Mesos - Cluster Management
Concord is a native stream processing framework (implemented in C++) built on Mesos. Close integration with Mesos enables us to do many things.
Mesos integrates with the Linux control groups APIs, making it possible to ensure a given process does not exceed its CPU and Memory allocations, denying other processes of the resources they need. This makes it possible to operate Mesos clusters at very high utilization, avoiding wasted (idle) computing resources while still keeping performance predictable. These guarantees are especially powerful when paired with Mesos’ fine grain scheduling API, through which framework authors (like us at Concord) have exacting control over which machines execute which tasks.
This scheduling flexibility enables one of Concord’s more interesting features: dynamic deployments. In many existing stream processing frameworks - Storm and Spark, to name two - topologies are static – once deployed, they can’t be changed. This means that a modification to any stream operator requires that the entire topology be torn down and restarted.
In Concord, we prefer to look at streaming computations - what we call ‘operators’ - as actors. Individual actors can be shut down, be redeployed or crash without affecting the rest of the topology. This dynamic quality better reflects the way software projects grow and mature – piece by piece, not as a whole. This means that a bug in some downstream operator can be patched without disrupting the rest of the well-functioning system. This also means that data scientists can be comfortable deploying experimental code without worrying about affecting mission-critical systems.

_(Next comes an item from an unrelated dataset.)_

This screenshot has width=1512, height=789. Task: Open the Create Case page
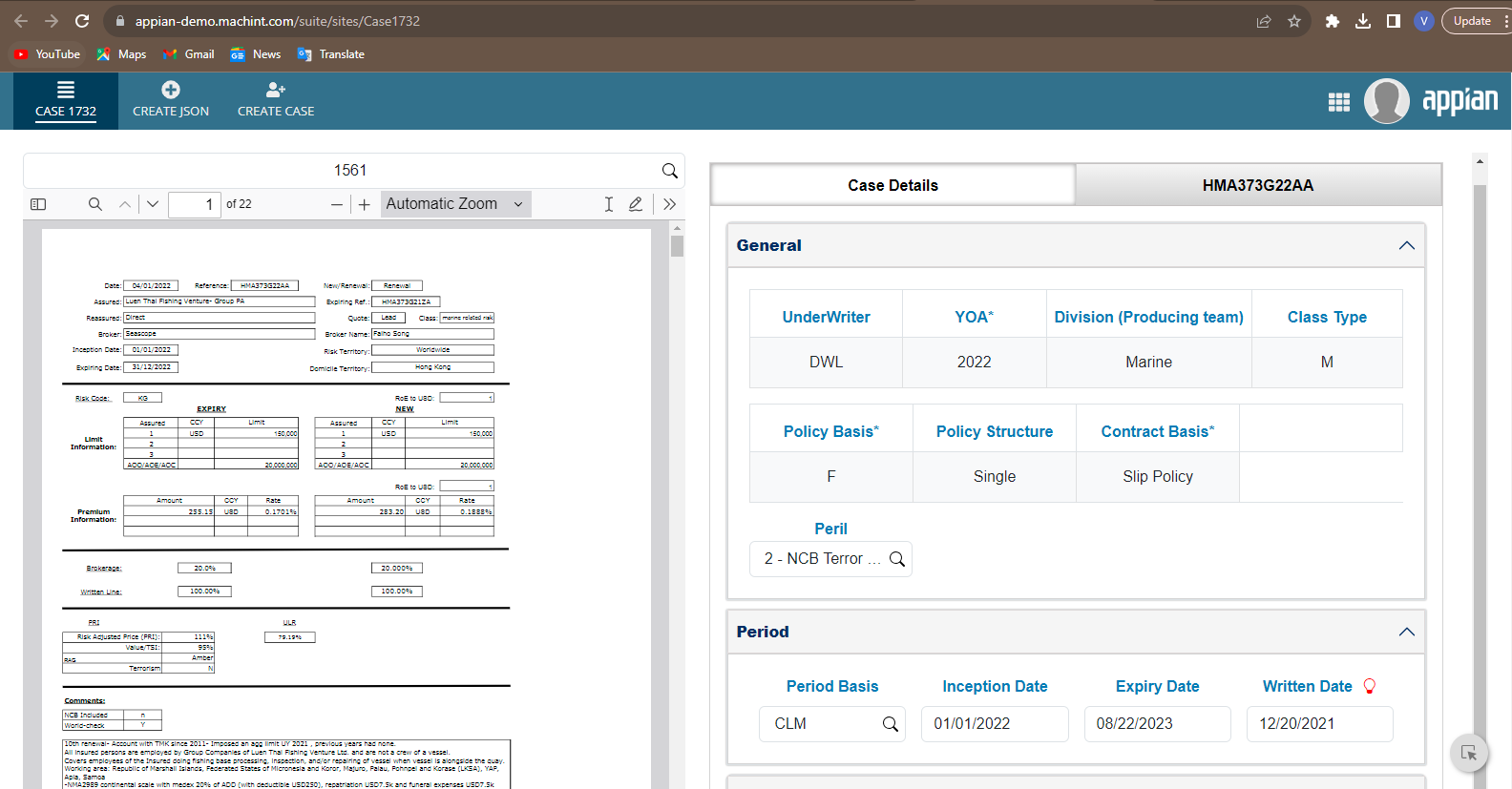click(276, 100)
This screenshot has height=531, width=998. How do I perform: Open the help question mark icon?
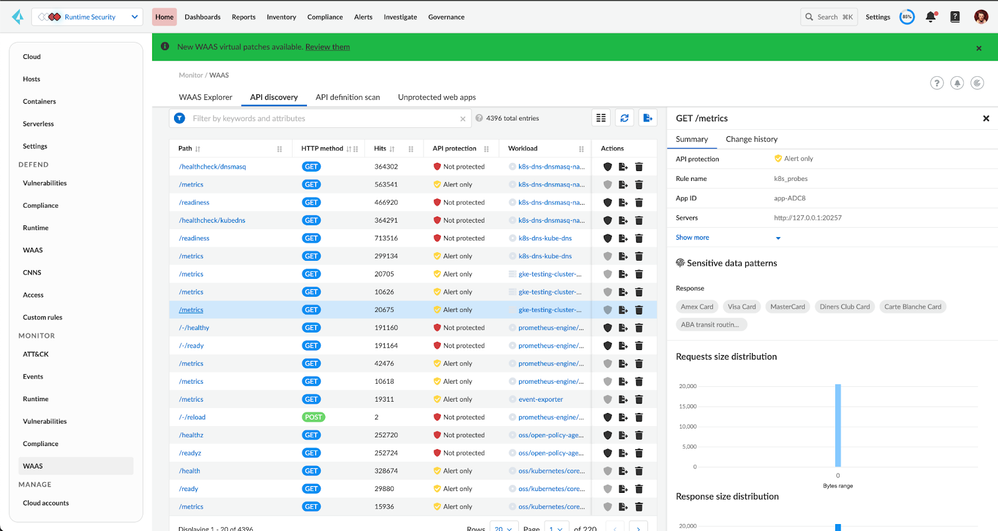click(937, 83)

Before and after — adding a new operator, C, to an existing topology
Mesos also has a simple but effective web interface that helps to expose critical information to the user like cluster utilization and - most importantly - task logs. Debugging issues in the middle of the night is even more difficult when you have to ssh into one of 20 production machines to find a crashed process’ logs. With Mesos, not only is it easy to identify which process crashed, you can also easily navigate to the relevant logs through their UI.
Running operators visible in the Mesos UI
Concord’s internal and external APIs are all build on Thrift, a fast, multi-language RPC framework. User operators running in Concord communicate with the framework via Thrift, meaning users can write computations in any of the 15 languages supported by Thrift. To make the experience better suit each language’s idioms, we’ve made higher level APIs for Python, Ruby, Java, Go, and C++.
At Concord we realize that stream processors are hard to build - trust us, it hasn’t been easy! - but we firmly believe that that shouldn’t mean they’re difficult to use. We hope that, through the simplicity of our APIs and tooling, you’ll find the confidence to build and maintain streaming systems that you previously thought unattainable. You shouldn’t need a PhD to count clicks on a page and you shouldn’t need years of experience to keep your systems running in the presence of failures.
Concord: Stream processing without the headaches.